DETAILED ACTION
Notice of Pre-AIA  or AIA  Status
The present application, filed on or after March 16, 2013, is being examined under the first inventor to file provisions of the AIA .
Response to Amendment
In response to the Office Action mailed 3/30/2022, applicant has submitted an amendment filed 7/1/2022.
Claim(s) 1-2, 4-8, 10-11, 13-18, and 20, has/have been amended.  
Response to Arguments
Applicant’s Arguments pertaining to Dzik have been acknowledged.
EXAMINER'S AMENDMENT
An examiner’s amendment to the record appears below. Should the changes and/or additions be unacceptable to applicant, an amendment may be filed as provided by 37 CFR 1.312. To ensure consideration of such an amendment, it MUST be submitted no later than the payment of the issue fee.

Authorization for this examiner’s amendment was given in an interview with Marina Portnova on 7/22/2022.

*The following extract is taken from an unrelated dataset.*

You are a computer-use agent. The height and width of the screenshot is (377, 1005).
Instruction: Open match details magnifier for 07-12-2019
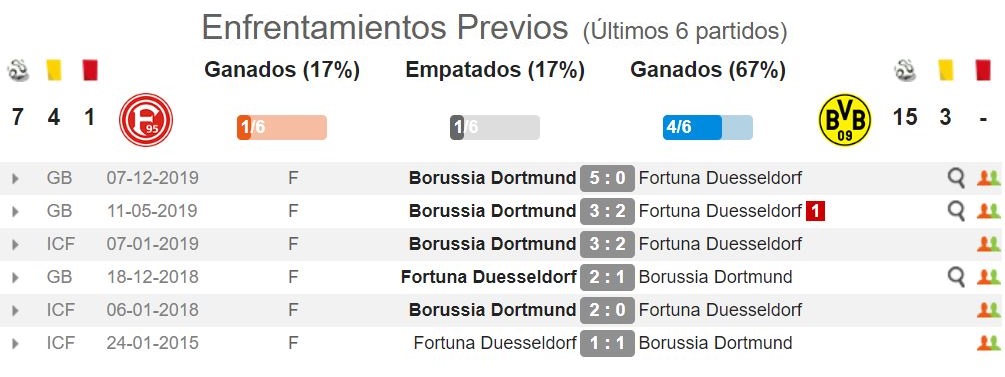[956, 178]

The application has been amended as follows: 

	Amend the claims as follows:
1.	(Previously presented) A method comprising:
determining phoneme data of a text source, the text source comprising a sequence of words;
receiving audio data comprising a word spoken by a user as the user reads the text source aloud;
 performing, by a processing device, a phonetic comparison of the phoneme data of the text source and phoneme data of the audio data; and
identifying a reading location in the text source as the user reads the text source aloud based on the phonetic comparison of the phoneme data of the text source and the phoneme data of the audio data.
2.	(Previously presented) The method of claim 1, wherein the text source is a book and the reading location is a current reading location in the book.
3.	(Previously presented) The method of claim 1, wherein the phoneme data of the text source comprises a phonetic encoding of the sequence of words, the phonetic encoding comprising one or more sequences of phonetic values.
4.	(Previously presented) The method of claim 1, wherein performing the phonetic comparison comprises calculating a phoneme edit distance between phoneme data of the audio data and phoneme data of the text source.
5.	(Previously presented) The method of claim 1, wherein performing the phonetic comparison comprises calculating a numeric value representing a similarity between two or more sequences of phonetic values.
6.	(Previously presented) The method of claim 1, wherein performing the phonetic comparison comprises performing a fuzzy match between phoneme data corresponding to the audio data and the phoneme data of the text source.
7.	(Previously presented) The method of claim 1, wherein performing the phonetic comparison comprises comparing the audio data and the text source without any conversion of the audio data to text using speech recognition.
8.	(Currently amended) The method of claim 1, wherein identifying the reading location in the text source comprises:
determining the spoken word matches a particular word in the sequence of words based on the phoneme data of text source; and
selecting the location of the particular word based on the phoneme data of the text source.
9.	(Currently amended) The method of claim 1, further comprising:
accessing textual data of the text source;
generating [[the]] phoneme data based on the textual data; and
associating [[the]] phoneme data with the text source.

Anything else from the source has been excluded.